EXERCISE DESCRIPTION →
Output every entry exactly as it appears.

THE INPUT →
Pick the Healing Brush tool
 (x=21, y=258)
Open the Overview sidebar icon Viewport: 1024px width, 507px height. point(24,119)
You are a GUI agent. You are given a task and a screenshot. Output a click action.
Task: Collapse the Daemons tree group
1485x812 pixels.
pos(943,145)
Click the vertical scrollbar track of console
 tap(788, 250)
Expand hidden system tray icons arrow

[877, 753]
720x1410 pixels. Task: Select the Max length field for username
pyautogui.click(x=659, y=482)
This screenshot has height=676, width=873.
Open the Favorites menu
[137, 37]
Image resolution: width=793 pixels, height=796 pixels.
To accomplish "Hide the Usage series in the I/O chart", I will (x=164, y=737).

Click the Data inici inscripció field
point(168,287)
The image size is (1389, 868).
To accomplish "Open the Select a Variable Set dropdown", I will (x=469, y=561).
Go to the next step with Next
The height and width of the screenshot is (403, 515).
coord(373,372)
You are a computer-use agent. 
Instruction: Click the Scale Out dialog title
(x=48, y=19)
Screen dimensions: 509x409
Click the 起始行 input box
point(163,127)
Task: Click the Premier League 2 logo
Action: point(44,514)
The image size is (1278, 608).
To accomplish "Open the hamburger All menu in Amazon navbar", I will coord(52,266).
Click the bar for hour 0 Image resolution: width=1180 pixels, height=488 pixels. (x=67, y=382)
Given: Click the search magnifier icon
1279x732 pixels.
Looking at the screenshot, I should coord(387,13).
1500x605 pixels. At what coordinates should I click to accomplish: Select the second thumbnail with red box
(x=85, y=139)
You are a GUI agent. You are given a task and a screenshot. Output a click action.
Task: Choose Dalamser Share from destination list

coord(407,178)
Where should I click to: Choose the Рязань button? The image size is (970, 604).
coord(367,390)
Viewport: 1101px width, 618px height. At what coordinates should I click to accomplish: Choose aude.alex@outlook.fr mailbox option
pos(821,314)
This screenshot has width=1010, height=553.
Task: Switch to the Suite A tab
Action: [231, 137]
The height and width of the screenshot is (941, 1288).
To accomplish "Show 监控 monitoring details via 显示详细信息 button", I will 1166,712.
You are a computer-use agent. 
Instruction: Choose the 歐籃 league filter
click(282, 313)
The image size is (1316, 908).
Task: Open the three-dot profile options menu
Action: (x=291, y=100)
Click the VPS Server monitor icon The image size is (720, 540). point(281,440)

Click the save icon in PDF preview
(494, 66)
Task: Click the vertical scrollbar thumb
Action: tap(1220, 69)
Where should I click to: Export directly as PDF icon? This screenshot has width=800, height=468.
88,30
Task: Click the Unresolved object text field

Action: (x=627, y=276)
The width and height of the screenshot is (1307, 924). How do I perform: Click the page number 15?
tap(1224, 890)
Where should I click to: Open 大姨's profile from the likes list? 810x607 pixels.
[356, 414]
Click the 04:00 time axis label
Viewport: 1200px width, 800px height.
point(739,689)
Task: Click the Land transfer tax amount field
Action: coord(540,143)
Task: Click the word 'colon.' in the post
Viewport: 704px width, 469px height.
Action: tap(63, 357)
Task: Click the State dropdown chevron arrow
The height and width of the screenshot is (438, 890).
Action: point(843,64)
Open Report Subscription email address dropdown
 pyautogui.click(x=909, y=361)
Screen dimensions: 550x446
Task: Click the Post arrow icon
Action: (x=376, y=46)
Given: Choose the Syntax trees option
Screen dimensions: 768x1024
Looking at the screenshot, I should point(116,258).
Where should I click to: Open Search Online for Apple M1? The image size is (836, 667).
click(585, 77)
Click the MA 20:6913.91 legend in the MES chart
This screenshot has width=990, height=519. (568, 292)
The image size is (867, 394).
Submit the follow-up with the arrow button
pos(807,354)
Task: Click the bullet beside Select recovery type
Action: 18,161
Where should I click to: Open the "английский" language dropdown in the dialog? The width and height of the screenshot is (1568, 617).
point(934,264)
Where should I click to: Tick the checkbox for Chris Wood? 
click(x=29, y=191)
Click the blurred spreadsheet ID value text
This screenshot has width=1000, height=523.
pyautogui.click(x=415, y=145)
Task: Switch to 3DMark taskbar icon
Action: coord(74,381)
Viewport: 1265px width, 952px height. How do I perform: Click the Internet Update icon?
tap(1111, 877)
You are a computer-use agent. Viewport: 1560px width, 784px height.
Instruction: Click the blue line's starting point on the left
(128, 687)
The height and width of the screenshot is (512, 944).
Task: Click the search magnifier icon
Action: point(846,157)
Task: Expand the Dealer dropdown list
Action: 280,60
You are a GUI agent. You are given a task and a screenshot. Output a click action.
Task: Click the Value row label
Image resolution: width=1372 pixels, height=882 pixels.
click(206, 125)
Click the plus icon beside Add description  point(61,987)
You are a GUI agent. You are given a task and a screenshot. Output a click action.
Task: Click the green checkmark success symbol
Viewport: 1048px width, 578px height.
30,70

SOLUTION BELOW →
Pick the Healing Brush tool
 (x=21, y=258)
Open the Overview sidebar icon Viewport: 1024px width, 507px height. point(24,119)
You are a GUI agent. You are given a task and a screenshot. Output a click action.
Task: Collapse the Daemons tree group
1485x812 pixels.
pos(943,145)
Click the vertical scrollbar track of console
 tap(788, 250)
Expand hidden system tray icons arrow

[877, 753]
720x1410 pixels. Task: Select the Max length field for username
pyautogui.click(x=659, y=482)
This screenshot has height=676, width=873.
Open the Favorites menu
[137, 37]
Image resolution: width=793 pixels, height=796 pixels.
To accomplish "Hide the Usage series in the I/O chart", I will (x=164, y=737).

Click the Data inici inscripció field
point(168,287)
The image size is (1389, 868).
To accomplish "Open the Select a Variable Set dropdown", I will (x=469, y=561).
Go to the next step with Next
The height and width of the screenshot is (403, 515).
coord(373,372)
You are a computer-use agent. 
Instruction: Click the Scale Out dialog title
(x=48, y=19)
Screen dimensions: 509x409
Click the 起始行 input box
point(163,127)
Task: Click the Premier League 2 logo
Action: point(44,514)
The image size is (1278, 608).
To accomplish "Open the hamburger All menu in Amazon navbar", I will coord(52,266).
Click the bar for hour 0 Image resolution: width=1180 pixels, height=488 pixels. (x=67, y=382)
Given: Click the search magnifier icon
1279x732 pixels.
Looking at the screenshot, I should coord(387,13).
1500x605 pixels. At what coordinates should I click to accomplish: Select the second thumbnail with red box
(x=85, y=139)
You are a GUI agent. You are given a task and a screenshot. Output a click action.
Task: Choose Dalamser Share from destination list

coord(407,178)
Where should I click to: Choose the Рязань button? The image size is (970, 604).
coord(367,390)
Viewport: 1101px width, 618px height. At what coordinates should I click to accomplish: Choose aude.alex@outlook.fr mailbox option
pos(821,314)
This screenshot has width=1010, height=553.
Task: Switch to the Suite A tab
Action: [231, 137]
The height and width of the screenshot is (941, 1288).
To accomplish "Show 监控 monitoring details via 显示详细信息 button", I will 1166,712.
You are a computer-use agent. 
Instruction: Choose the 歐籃 league filter
click(282, 313)
The image size is (1316, 908).
Task: Open the three-dot profile options menu
Action: (x=291, y=100)
Click the VPS Server monitor icon The image size is (720, 540). point(281,440)

Click the save icon in PDF preview
(494, 66)
Task: Click the vertical scrollbar thumb
Action: tap(1220, 69)
Where should I click to: Export directly as PDF icon? This screenshot has width=800, height=468.
88,30
Task: Click the Unresolved object text field

Action: (x=627, y=276)
The width and height of the screenshot is (1307, 924). How do I perform: Click the page number 15?
tap(1224, 890)
Where should I click to: Open 大姨's profile from the likes list? 810x607 pixels.
[356, 414]
Click the 04:00 time axis label
Viewport: 1200px width, 800px height.
point(739,689)
Task: Click the Land transfer tax amount field
Action: coord(540,143)
Task: Click the word 'colon.' in the post
Viewport: 704px width, 469px height.
Action: tap(63, 357)
Task: Click the State dropdown chevron arrow
The height and width of the screenshot is (438, 890).
Action: point(843,64)
Open Report Subscription email address dropdown
 pyautogui.click(x=909, y=361)
Screen dimensions: 550x446
Task: Click the Post arrow icon
Action: (x=376, y=46)
Given: Choose the Syntax trees option
Screen dimensions: 768x1024
Looking at the screenshot, I should point(116,258).
Where should I click to: Open Search Online for Apple M1? The image size is (836, 667).
click(585, 77)
Click the MA 20:6913.91 legend in the MES chart
This screenshot has width=990, height=519. (568, 292)
The image size is (867, 394).
Submit the follow-up with the arrow button
pos(807,354)
Task: Click the bullet beside Select recovery type
Action: 18,161
Where should I click to: Open the "английский" language dropdown in the dialog? The width and height of the screenshot is (1568, 617).
point(934,264)
Where should I click to: Tick the checkbox for Chris Wood? 
click(x=29, y=191)
Click the blurred spreadsheet ID value text
This screenshot has width=1000, height=523.
pyautogui.click(x=415, y=145)
Task: Switch to 3DMark taskbar icon
Action: coord(74,381)
Viewport: 1265px width, 952px height. How do I perform: Click the Internet Update icon?
tap(1111, 877)
You are a computer-use agent. Viewport: 1560px width, 784px height.
Instruction: Click the blue line's starting point on the left
(128, 687)
The height and width of the screenshot is (512, 944).
Task: Click the search magnifier icon
Action: point(846,157)
Task: Expand the Dealer dropdown list
Action: 280,60
You are a GUI agent. You are given a task and a screenshot. Output a click action.
Task: Click the Value row label
Image resolution: width=1372 pixels, height=882 pixels.
click(206, 125)
Click the plus icon beside Add description  point(61,987)
You are a GUI agent. You are given a task and a screenshot. Output a click action.
Task: Click the green checkmark success symbol
Viewport: 1048px width, 578px height.
30,70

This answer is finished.